▸ EXERCISE: Copy the items word for word, from the first line through the line that contains "Action: [221, 51]", including that line.

[Target position records]
▬▬▬▬▬▬▬▬▬▬
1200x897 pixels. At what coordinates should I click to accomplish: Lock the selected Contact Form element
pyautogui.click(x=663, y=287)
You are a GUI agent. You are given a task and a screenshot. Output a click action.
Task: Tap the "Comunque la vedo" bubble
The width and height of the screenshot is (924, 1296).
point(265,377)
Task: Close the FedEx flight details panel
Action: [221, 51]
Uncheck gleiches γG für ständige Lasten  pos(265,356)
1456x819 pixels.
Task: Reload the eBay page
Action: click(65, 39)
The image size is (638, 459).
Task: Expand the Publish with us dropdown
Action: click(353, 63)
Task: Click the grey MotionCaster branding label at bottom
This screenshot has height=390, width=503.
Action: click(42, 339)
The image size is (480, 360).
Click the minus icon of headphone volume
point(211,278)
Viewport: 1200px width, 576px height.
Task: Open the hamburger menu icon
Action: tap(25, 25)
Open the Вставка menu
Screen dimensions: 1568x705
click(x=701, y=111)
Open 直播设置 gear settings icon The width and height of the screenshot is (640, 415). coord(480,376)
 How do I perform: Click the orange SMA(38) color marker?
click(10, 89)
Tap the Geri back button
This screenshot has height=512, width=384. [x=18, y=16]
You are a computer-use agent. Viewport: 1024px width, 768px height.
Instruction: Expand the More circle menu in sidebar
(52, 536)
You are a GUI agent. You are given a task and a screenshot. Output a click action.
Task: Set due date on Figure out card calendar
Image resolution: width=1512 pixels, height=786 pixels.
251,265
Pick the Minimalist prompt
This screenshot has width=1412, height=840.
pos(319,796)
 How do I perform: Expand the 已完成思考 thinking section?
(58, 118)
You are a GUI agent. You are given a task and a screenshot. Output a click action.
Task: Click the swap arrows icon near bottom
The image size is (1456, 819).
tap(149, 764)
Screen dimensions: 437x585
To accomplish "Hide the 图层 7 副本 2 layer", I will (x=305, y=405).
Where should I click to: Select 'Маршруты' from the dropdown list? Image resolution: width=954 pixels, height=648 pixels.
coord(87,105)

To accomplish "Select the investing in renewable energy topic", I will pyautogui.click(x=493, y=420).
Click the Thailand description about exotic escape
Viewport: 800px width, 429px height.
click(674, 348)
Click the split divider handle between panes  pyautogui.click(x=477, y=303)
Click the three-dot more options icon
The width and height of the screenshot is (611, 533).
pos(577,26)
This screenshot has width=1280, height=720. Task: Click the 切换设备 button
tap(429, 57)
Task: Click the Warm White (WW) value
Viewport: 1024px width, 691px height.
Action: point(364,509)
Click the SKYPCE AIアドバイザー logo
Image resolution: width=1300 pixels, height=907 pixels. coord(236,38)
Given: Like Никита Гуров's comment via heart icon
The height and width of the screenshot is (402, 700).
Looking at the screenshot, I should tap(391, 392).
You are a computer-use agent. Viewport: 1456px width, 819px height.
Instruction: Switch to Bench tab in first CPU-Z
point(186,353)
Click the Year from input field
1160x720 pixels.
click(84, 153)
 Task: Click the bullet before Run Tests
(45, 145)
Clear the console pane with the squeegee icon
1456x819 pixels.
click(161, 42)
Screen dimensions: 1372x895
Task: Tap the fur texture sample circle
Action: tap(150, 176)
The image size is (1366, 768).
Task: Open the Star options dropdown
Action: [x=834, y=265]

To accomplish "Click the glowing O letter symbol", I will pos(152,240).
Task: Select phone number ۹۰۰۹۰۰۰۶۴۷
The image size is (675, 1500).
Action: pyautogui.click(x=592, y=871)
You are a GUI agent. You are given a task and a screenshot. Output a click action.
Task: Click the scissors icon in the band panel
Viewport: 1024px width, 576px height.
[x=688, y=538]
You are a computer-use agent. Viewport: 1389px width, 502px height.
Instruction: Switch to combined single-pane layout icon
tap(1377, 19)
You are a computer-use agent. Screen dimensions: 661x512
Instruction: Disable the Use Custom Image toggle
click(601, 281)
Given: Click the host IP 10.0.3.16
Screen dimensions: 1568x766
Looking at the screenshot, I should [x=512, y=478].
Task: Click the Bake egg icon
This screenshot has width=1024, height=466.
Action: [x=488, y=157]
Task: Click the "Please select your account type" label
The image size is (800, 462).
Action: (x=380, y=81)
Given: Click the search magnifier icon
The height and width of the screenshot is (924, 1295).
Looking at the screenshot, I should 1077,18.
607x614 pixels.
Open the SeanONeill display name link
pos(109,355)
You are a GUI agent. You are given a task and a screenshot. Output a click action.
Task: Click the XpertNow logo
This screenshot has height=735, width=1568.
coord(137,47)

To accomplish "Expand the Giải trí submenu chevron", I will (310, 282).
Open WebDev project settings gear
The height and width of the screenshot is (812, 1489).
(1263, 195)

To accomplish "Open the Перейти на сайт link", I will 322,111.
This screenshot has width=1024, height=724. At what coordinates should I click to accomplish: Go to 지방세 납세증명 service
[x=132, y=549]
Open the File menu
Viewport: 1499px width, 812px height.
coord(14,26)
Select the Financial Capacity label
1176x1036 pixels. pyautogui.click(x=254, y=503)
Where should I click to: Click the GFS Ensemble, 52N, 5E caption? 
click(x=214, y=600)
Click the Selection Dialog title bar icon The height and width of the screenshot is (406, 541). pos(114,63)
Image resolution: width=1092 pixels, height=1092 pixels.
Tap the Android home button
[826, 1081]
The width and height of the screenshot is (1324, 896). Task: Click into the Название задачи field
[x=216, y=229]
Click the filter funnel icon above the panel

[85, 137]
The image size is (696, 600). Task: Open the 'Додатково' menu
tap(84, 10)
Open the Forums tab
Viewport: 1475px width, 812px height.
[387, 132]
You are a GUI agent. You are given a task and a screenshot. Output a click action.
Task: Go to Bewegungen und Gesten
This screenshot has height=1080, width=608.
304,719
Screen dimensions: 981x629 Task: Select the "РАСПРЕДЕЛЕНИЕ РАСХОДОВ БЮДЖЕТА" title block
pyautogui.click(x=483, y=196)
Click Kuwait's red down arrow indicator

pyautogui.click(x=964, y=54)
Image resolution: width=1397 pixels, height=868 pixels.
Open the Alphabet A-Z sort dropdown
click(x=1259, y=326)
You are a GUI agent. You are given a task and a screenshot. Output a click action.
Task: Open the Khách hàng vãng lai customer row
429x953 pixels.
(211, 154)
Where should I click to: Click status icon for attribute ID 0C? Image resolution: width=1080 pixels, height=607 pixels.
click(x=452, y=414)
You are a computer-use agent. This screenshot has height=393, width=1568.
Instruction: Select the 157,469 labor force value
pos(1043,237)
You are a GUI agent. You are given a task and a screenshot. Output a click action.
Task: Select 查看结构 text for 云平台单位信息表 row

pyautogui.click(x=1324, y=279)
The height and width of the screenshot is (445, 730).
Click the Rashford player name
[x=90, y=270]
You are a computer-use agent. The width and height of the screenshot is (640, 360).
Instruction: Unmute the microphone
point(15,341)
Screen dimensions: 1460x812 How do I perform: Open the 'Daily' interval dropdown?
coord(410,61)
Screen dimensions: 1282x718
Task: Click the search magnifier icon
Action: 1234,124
▬▬▬▬▬▬▬▬▬▬
▸ TASK RESULT:
1200x897 pixels. At what coordinates should I click to accomplish: Lock the selected Contact Form element
pyautogui.click(x=663, y=287)
You are a GUI agent. You are given a task and a screenshot. Output a click action.
Task: Tap the "Comunque la vedo" bubble
The width and height of the screenshot is (924, 1296).
point(265,377)
Task: Close the FedEx flight details panel
Action: [221, 51]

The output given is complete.